Multnomah County

After Multnomah County sold Wapato Jail to real estate developer Marty Kehoe last week, we thought for sure the plan to turn it into a homeless shelter was off the table. We were wrong.

This morning Kehoe announced he has sold a major stake in the property for $5 million—the same price he paid the county for it—to Jordan Schnitzer, that wealthy real estate developer who really, really wants a male heir (more on that unrelated, weird story here). While Kehoe still owns the building, Schnitzer will be tasked with managing the facility.

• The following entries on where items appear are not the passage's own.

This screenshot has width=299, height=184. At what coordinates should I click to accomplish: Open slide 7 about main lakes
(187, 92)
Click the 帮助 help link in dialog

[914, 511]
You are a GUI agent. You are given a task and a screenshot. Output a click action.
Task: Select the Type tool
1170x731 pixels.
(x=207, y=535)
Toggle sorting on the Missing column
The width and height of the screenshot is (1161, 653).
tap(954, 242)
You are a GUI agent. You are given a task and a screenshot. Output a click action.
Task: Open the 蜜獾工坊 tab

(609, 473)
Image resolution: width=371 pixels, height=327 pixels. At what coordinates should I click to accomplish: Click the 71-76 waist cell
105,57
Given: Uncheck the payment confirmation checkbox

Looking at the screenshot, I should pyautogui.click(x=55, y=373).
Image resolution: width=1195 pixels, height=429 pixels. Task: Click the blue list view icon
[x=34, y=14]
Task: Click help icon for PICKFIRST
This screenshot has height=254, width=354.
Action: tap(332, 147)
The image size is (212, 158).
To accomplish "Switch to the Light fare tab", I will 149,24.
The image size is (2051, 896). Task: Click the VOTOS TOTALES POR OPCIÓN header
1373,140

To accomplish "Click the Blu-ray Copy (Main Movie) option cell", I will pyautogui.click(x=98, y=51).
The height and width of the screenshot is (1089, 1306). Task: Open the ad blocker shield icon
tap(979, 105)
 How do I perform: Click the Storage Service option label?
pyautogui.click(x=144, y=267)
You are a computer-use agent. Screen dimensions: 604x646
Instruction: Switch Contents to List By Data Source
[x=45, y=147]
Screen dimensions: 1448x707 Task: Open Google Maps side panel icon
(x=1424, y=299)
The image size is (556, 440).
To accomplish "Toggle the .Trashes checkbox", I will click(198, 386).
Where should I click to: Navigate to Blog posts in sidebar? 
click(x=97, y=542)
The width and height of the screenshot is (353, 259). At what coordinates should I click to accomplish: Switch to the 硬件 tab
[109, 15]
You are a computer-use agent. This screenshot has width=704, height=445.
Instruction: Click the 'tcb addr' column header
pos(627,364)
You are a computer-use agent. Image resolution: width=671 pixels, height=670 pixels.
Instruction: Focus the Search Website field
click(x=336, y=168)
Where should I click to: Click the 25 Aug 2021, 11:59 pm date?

The sale's the latest in a long-winding debate over the future of the Wapato Jail—the county's never-used 155,400-square-foot detention center in far North Portland. Until finally signing it over to Kehoe last week, the county had grappled with the idea of not selling the building, and converting it into a homeless shelter itself. But, feedback from homeless residents and service providers on why this was such a ill-planned idea convinced the majority of the County Commissioners to sell.

Schnitzer said he's wanting to hand management over to another Portland developer, Homer Williams, who had put in a bid in March to turn Wapato into a homeless shelter. Williams has recently become the mascot for white, wealthy developer men becoming somewhat woke about homelessness issues—but only after irreversibly undermining members of the homeless community.

Recently, Williams announced plans to build a new short-term homeless shelter under the west side of the Broadway Bridge in a deal financially backed by Columbia CEO Tim Boyle (who has his own rocky past with the homeless). Just this morning, Williams announced that NW Natural would be throwing in an additional $75,000 to the project. It's still unknown, however, who will operate the facility.

Despite Schnitzer's interest it putting homeless people in a remote jail, miles away from most homeless services and community centers, Kehoe said he hasn't signed off on any plan to turn Wapato into a homeless shelter. According to the Oregonian, Kehoe plans on using the property for "commercial purposes," not housing.